Poucos sabem, e entre os que sabem poucos devem lembrar, que a ligação de Emerson com o automobilismo estadunidense começou muito antes de sua estréia na Indy. Para começar, foi no GP dos Estados Unidos de 1970, em Watkins Glen, que Emerson conquistou sua primeira vitória na F 1. Isso já foi suficiente para tornar seu nome familiar na cena automobilística local, que nunca deu a menor bola para o que acontecia fora do país.

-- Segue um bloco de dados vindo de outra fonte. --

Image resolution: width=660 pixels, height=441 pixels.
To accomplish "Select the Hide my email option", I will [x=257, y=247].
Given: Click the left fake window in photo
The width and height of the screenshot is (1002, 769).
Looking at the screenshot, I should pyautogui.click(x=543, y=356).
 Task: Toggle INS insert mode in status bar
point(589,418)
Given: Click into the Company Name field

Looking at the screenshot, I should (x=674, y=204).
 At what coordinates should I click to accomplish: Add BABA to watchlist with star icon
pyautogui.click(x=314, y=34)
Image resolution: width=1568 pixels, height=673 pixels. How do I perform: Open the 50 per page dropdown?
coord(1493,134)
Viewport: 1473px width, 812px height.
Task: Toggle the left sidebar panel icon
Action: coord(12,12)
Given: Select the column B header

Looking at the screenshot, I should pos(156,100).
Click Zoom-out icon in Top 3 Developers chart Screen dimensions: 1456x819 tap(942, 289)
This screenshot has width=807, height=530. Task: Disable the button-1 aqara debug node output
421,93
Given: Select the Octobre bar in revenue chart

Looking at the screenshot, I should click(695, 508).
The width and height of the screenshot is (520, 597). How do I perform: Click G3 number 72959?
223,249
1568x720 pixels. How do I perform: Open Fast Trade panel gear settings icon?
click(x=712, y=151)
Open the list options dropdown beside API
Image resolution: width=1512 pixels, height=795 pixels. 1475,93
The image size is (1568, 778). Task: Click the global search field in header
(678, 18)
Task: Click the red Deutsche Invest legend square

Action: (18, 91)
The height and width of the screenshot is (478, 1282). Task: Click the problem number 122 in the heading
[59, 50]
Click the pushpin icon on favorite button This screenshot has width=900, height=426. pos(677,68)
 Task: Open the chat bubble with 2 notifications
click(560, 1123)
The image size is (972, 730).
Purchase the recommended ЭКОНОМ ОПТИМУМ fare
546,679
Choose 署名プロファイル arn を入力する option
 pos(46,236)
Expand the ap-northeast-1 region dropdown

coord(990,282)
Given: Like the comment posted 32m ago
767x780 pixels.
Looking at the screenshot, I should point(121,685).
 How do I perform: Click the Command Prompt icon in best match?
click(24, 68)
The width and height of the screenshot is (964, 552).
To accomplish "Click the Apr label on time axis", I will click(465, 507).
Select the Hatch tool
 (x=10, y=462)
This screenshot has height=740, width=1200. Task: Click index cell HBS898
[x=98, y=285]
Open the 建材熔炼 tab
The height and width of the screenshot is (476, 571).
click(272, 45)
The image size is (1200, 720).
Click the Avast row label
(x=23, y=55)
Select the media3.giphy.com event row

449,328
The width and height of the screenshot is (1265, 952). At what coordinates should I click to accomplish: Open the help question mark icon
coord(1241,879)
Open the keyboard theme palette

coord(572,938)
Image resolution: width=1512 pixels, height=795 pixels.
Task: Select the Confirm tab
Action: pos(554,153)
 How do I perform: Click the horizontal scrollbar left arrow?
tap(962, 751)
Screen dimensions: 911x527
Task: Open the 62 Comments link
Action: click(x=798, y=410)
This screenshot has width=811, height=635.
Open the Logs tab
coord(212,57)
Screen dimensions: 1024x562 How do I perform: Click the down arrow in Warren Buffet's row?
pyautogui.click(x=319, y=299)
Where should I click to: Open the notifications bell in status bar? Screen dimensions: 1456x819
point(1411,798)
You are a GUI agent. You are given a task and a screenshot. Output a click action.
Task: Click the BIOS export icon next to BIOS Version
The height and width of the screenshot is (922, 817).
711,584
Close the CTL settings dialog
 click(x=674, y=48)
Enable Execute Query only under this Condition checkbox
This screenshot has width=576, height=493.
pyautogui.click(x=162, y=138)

Sempre é bom lembrar que nas décadas de 1960 e 1970 havia um intenso intercâmbio de pilotos e equipes de várias categorias. Era comum pilotos, equipes e construtores de F 1 participarem ou construírem carros também em provas de outros campeonatos. Os mais prestigiados eram o Mundial de Marcas, o Europeu de Fórmula 2, o Europeu de Fórmula 5000 e, nos Estados Unidos, a Can-Am (protótipos) e a USAC (a entidade que, antes da CART, organizava o campeonato daquilo que nós chamávamos de “Fórmula Indy”). A Can-Am contava com grande afluxo de pilotos europeus, enquanto a USAC contava praticamente só com americanos. Mas entre estes havia nomes como Mario Andretti, Peter Revson e Mark Donohue, que mostraram suas capacidades nos confrontos com os europeus.

Não resisto a fazer um comentário pessoal: que época maravilhosa.

Voltemos aos Estados Unidos. Em 1973, Roger Penske criou um torneio chamado IROC (International Race of Champions). Tudo muito simples: a Penske Enterprises encomendou 15 carros idênticos – todos Porsche 911 Carrera RS, com motores de 3,0 litros e 320 cv. Foram preparados mais de 80 motores, dos quais 15 foram selecionados (os que apresentaram resultados mais parecidos nos testes de dinamômetro). Cada carro foi pintado em uma cor diferente e teria apenas três inscrições: as marcas Porsche e Goodyear, mais o nome do piloto. Nada de patrocinadores. Três desses carros ficaram como reservas; os outros 12 foram entregues a campeões de diferentes categorias.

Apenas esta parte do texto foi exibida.